Doubts about the Scaling Law hitting a bottleneck are rapidly intensifying, fueled by both alleged internal leaks from OpenAI and a "definitive word" from Ilya.
At the same time, an increasing number of independent media outlets are reporting that Gemini and Claude have also encountered bottlenecks. It seems as if an "AI Winter" has suddenly returned.
However, looking at the major tech giants in the US market this week, while there isn't exactly a "unstoppable surge," there certainly isn't a "massive collapse" either. Logically, if the market truly believed a winter was coming, we would see a crash of at least ten points, similar to what happened in the summer.
So, where is the problem? Have we really hit a "Data Wall"—a lack of high-quality data?
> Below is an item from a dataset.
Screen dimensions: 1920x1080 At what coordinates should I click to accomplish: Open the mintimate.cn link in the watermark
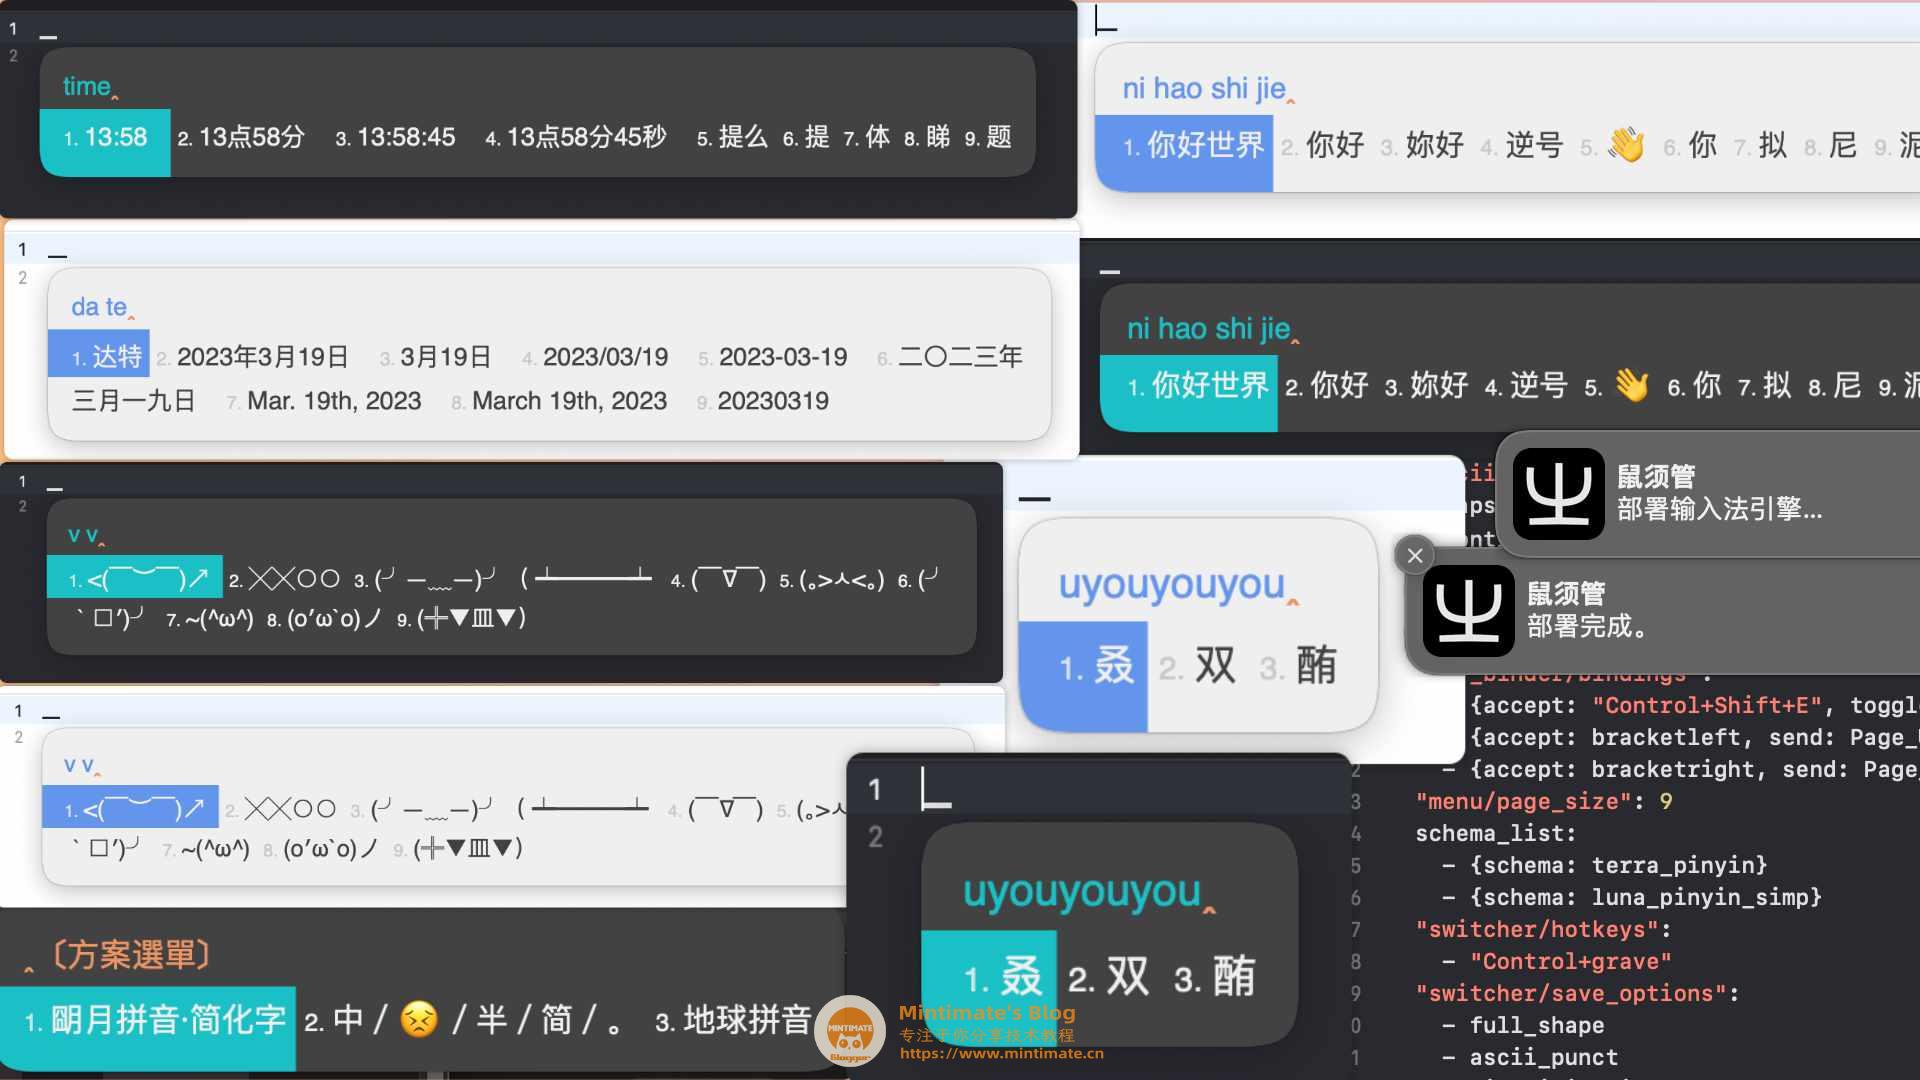pos(1001,1053)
First of all, the data shortage has been the biggest issue since last year. But compared to pre-training data, there might be a greater shortage of fine-tuning data and evaluation data. In essence, it is a shortage of "human labor."
Although "synthetic data" is being increasingly applied to the production of fine-tuning and evaluation data—greatly reducing the workload of human "supervision"—two reasons still lead to massive human labor costs for these two types of data: 1. As pre-training data scales rapidly (by over ten times) due to increased availability, the demand for data required for reinforcement learning has surged, necessitating massive manual intervention to ensure high data quality; 2. As models cover a broader range of topics, evaluation data has become woefully insufficient. Expanding into new fields and introducing more "corner cases" requires significant human participation, and this labor needs to come from "experienced experts" who understand application scenarios deeply.
Meanwhile, without the coordination of the latter two types of data, the marginal utility of increasing pre-training data alone has rapidly diminished under current compute constraints.
Therefore, the truth of the story might be closer to the observations I made in the second quarter: 1. Single-cluster capacity will serve as the ceiling for the Scaling Law until the official deployment of Blackwell; 2. The gap in high-quality fine-tuning and evaluation data might be tenfold or more, and even if there is a "labor" shortage, it cannot be solved simply by increasing human resources (as experts are not easily found). Finding effective and cost-controlled "high-quality synthetic data" will become the most important direction forward.
Models may indeed have "hit a wall"—a "Data Wall"—but the way to break through requires relying on improvements in compute clusters and the transformation of data generation methods. This might be the true meaning shared by OpenAI's Sam Altman, Anthropic's Dario Amodei, and Ilya.
In the two years since the debut of ChatGPT, the rapid progress in model capabilities has been obvious to all. More and more people have become inseparable from these models in their daily study and work, and they can now clearly identify the models' strengths and boundaries.
From chip process walls, interconnect walls, memory walls, and network walls, to data walls and application walls—technological progress is a continuous process of breaking down walls.
Although the usual way to break walls is through "indirect routes," in this era of "intelligence" driven by data, data remains the greatest challenge and the only truly vital asset.